Encryption Weaknesses: In web application, encryption plays a vital role because sensitive information is frequently exchanged between client and server in the form of logons or other types of information.
When securing web applications, you must consider the safety of information at two stages: when it is stored and when it is transmitted.
Both stages are potential areas for attack. When considering encryption and its impact on the application, focus on these areas of concern:
Weak Ciphers: Weak ciphers or encoding algorithms are those that use short keys or are poorly designed and implemented.
Use of such weak ciphers can allow an attacker to decrypt data easily and gain unauthorized access to the information.
It is important that you never underestimate the value of the data being stored, processed, or transmitted by your web application.
Consider the data you store for your clients and how to protect it. Sensitive information such as credit card data and Social Security numbers should never be transmitted.
If this type of information needs to be stored, always use the strongest encryption possible or mandated, such as AES 256 or RSA 2048.
If it does not need to be stored, don’t store it. If you need to process payments that will involve this data, use a payment processor that is PCI complaint so you don’t have to take on that task.
Vulnerable Software: Some software implementation that encrypts the transmission of data, such as Secure Sockets Layer (SSL), may suffer from poor programming and thus become vulnerable to attacks such as buffer overflows.

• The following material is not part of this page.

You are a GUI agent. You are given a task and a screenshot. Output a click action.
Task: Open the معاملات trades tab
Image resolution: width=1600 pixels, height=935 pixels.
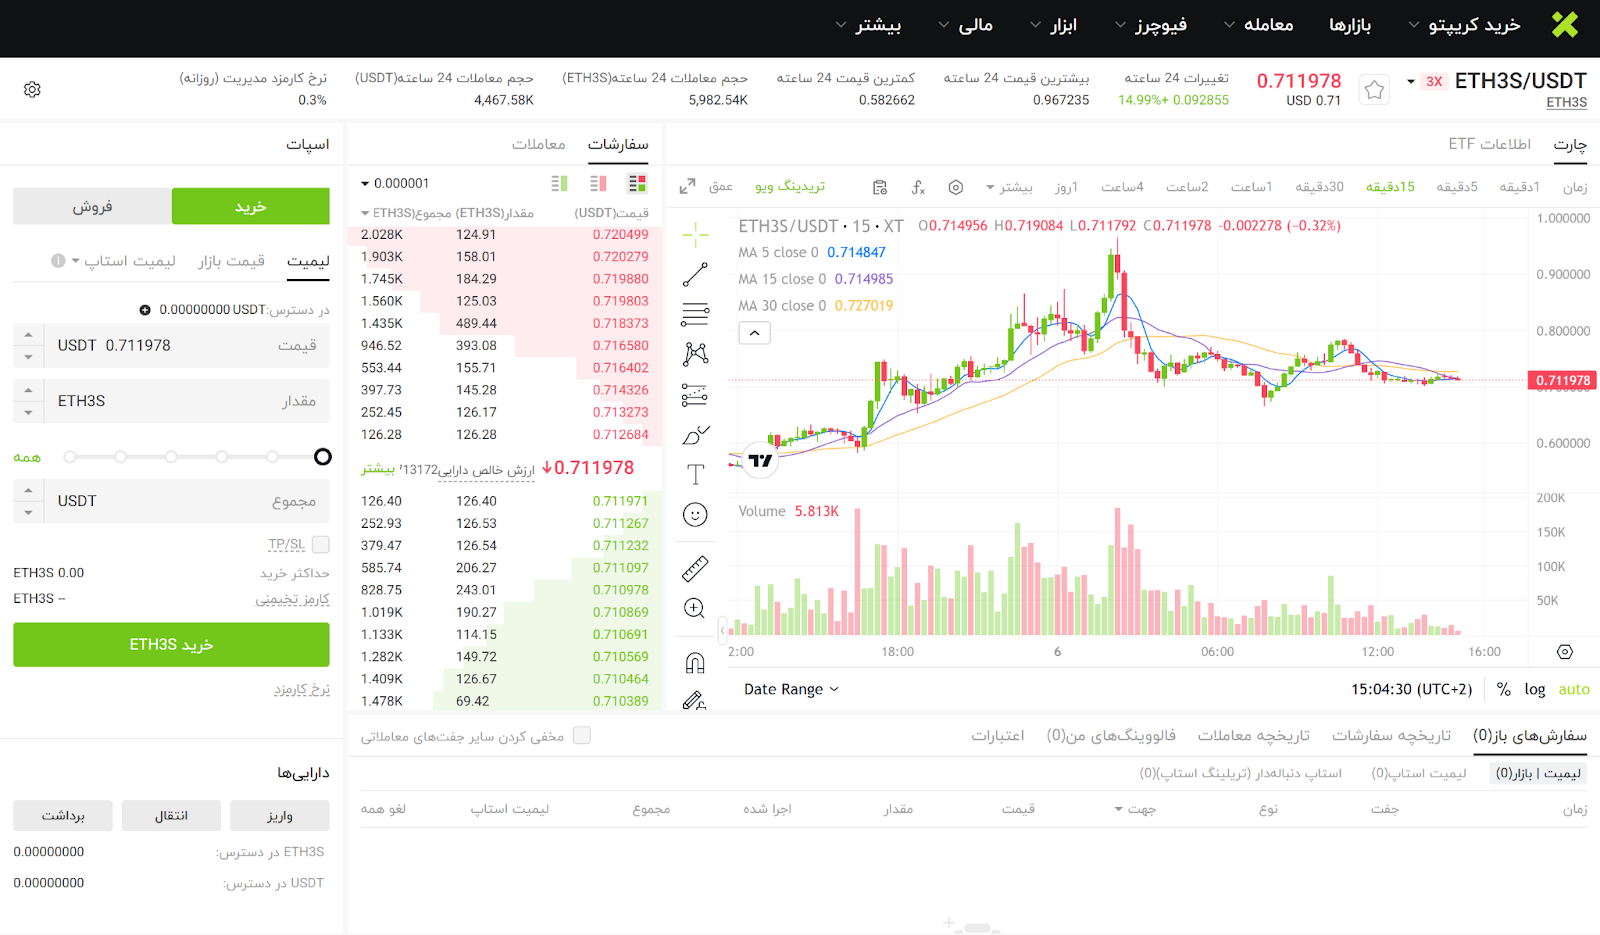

Some tools and resources are available to help in assessing the security of web application and their associated encryption strategies.
- OpenSSL, an open source toolkit used to implement the SSLv3 and TLS v1 protocols: openssl.org.
- The OWASP guide to common cryptographic flaws: www.owasp.org .
- Nessus Vulnerability Scanner, which can list the ciphers in use by a web servers: nessus.org
- WinSSLMiM, which can be used to perform an HTTPS man-in-the-middle attack: securiteinfo.com/outils/WinSSLMiM.shtml
- Stunnel, a program that allows the encryption of non-SSL-aware protocols: www.stunnel .org
In late 2014 an attack came to the attention of the security world known as the POODLE (Padding Oracle On Downgraded Legacy Encryption) attack.
This attack showed the vulnerabilities introduced by using legacy protocols with weak encryption.
POODLE was designed to take advantage of browser communications that use SSL 3.0 to provide encryption and authentication services.
In practice, SSL has been superseded by Transport Layer Security (TLS) as a mean to provide secure data transmission over the internet.
The situation that allows this attack to take place occurs when a browser doesn’t support TLS but does support SSL 3.0.
When the browser encounters a situation where TLS is not an option, it reverts to SSL 3.0 as its encryption option.
An attacker noticing this situation can insert themselves into the communication session and force the browser to use SSL 3.0 instead.
It an attacker is able to successfully exploit this situation, they can then exploit a design defect in the SSL 3.0 technology to carry the attack further.
The defect allows an attacker to alter the padding at the end of each blog and this it make it less secure.
If this attack continues, the attacker can eventually gain access to resource and data they should not be able to have.
In order to prevent this attack, the browser and servers should be configured in such a way as to prevent the use of SSL 3.0.